The records:
***
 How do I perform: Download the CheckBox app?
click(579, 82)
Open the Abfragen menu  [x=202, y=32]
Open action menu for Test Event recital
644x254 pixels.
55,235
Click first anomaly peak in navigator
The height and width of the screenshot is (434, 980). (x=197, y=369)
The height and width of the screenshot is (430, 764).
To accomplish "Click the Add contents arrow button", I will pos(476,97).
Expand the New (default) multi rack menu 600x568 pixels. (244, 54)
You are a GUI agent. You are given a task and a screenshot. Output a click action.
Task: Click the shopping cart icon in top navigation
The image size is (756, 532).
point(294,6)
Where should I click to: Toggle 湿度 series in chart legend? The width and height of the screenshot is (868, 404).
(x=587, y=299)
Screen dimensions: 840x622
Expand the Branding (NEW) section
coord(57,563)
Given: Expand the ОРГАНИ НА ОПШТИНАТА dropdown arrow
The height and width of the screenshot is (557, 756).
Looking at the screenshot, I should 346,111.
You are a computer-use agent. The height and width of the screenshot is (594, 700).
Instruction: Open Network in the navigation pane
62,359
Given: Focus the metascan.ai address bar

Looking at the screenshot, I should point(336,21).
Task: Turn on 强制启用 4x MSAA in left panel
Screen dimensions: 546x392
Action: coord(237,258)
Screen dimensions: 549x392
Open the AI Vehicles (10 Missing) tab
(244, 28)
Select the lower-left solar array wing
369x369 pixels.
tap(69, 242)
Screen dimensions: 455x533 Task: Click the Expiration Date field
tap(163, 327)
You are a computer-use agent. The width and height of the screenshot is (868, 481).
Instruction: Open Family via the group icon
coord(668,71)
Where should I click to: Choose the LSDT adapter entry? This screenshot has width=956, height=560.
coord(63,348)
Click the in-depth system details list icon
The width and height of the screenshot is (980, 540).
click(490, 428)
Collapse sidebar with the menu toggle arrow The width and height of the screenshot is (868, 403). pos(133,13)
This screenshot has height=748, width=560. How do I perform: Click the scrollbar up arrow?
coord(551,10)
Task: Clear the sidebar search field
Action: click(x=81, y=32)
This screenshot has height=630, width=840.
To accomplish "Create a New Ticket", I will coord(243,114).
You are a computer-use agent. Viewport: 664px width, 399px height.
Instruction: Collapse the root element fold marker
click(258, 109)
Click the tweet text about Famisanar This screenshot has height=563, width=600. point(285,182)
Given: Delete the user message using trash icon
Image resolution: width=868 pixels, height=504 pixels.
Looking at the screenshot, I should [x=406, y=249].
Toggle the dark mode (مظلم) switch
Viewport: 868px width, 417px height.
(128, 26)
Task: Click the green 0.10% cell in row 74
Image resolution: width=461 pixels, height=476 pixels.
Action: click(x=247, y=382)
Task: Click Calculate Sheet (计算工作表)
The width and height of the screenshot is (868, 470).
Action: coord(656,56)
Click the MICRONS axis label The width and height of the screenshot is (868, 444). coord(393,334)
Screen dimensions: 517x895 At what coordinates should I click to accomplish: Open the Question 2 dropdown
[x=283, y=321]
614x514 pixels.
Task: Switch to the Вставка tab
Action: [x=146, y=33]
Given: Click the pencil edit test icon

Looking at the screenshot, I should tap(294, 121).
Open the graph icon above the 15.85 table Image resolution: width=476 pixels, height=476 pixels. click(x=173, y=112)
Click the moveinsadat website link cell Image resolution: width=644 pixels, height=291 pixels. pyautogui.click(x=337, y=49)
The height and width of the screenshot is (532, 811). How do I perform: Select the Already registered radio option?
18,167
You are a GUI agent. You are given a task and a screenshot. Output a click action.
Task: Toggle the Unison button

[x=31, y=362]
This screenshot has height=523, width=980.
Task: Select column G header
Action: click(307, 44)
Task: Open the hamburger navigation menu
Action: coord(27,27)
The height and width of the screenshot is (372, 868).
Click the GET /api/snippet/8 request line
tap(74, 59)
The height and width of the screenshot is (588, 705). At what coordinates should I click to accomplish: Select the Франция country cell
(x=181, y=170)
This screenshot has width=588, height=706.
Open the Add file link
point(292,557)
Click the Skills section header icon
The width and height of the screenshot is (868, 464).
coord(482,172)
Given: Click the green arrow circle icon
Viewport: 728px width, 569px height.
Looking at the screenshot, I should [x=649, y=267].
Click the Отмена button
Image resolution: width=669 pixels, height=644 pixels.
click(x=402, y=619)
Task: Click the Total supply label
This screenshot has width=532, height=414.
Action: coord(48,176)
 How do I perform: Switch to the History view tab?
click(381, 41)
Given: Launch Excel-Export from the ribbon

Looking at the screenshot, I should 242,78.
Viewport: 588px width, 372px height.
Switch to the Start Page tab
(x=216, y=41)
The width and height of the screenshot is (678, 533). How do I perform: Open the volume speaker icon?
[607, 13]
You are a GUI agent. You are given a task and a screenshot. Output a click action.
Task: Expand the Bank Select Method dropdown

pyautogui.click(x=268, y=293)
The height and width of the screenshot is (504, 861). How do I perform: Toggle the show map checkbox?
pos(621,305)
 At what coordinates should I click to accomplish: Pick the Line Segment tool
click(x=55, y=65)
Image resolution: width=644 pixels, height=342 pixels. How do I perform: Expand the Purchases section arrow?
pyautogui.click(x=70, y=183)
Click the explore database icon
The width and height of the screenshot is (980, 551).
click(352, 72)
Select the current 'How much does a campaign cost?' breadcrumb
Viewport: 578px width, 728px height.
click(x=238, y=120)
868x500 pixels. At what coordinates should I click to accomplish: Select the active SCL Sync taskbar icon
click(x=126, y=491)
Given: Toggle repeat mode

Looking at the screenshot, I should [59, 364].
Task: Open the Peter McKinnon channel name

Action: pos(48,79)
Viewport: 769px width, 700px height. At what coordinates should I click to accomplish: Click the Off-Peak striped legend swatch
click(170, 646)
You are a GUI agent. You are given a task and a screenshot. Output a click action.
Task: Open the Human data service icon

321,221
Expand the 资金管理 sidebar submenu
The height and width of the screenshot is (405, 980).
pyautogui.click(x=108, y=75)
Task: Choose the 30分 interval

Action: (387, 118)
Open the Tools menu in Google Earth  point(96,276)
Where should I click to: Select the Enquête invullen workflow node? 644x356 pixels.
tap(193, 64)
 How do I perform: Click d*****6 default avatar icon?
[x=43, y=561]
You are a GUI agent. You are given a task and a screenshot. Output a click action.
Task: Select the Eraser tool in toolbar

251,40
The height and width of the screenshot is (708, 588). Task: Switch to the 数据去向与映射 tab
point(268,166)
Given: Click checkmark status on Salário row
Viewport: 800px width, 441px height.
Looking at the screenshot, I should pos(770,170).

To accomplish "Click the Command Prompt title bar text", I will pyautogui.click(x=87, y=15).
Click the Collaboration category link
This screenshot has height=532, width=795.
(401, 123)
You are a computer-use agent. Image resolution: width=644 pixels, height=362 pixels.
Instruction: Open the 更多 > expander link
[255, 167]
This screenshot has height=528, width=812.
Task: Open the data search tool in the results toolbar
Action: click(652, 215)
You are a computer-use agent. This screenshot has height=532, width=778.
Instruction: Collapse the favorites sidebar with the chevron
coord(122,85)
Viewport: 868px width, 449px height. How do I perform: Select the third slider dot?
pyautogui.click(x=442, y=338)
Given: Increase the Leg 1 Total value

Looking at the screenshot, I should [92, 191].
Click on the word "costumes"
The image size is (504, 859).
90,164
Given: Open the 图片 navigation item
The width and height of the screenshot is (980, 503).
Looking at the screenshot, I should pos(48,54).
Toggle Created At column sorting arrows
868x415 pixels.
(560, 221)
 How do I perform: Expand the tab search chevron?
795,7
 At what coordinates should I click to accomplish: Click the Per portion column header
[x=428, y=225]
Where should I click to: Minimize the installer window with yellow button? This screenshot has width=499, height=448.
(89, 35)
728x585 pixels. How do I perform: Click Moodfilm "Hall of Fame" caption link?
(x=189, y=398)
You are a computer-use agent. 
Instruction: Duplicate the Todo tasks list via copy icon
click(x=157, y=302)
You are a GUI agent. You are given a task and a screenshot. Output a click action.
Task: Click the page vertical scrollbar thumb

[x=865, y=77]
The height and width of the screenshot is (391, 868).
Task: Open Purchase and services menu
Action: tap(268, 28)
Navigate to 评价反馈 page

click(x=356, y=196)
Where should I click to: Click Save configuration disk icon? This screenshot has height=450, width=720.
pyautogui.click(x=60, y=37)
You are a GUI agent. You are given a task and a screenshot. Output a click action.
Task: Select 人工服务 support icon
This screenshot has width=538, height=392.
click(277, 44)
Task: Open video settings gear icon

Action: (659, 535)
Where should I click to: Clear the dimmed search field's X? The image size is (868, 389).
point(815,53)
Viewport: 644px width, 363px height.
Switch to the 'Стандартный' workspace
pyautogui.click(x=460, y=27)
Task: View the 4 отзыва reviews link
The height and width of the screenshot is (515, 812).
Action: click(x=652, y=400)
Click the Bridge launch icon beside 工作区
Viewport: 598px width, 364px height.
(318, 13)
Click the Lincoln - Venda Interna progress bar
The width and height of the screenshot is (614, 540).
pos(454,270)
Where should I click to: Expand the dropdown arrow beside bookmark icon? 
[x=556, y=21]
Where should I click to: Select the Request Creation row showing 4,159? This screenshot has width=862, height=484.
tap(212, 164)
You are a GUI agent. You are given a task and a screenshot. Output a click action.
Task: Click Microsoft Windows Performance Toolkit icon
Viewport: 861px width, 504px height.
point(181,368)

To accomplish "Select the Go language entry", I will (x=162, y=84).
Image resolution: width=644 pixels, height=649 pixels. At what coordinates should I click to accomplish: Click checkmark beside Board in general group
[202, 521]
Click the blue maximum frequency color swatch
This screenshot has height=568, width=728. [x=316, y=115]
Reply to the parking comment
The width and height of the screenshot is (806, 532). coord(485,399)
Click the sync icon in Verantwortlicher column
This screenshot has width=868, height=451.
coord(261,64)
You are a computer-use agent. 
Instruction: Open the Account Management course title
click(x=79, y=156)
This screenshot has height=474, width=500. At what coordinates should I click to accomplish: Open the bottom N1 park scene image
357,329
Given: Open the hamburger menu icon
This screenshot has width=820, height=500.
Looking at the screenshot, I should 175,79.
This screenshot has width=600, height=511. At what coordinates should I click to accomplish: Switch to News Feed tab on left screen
***
What you have to do:
Please copy out the stretch of items above from the line containing "Given: Toggle repeat mode" through the line containing "click(170, 646)", both ends included, with no changes.

Full output:
Given: Toggle repeat mode

Looking at the screenshot, I should [59, 364].
Task: Open the Peter McKinnon channel name

Action: pos(48,79)
Viewport: 769px width, 700px height. At what coordinates should I click to accomplish: Click the Off-Peak striped legend swatch
click(170, 646)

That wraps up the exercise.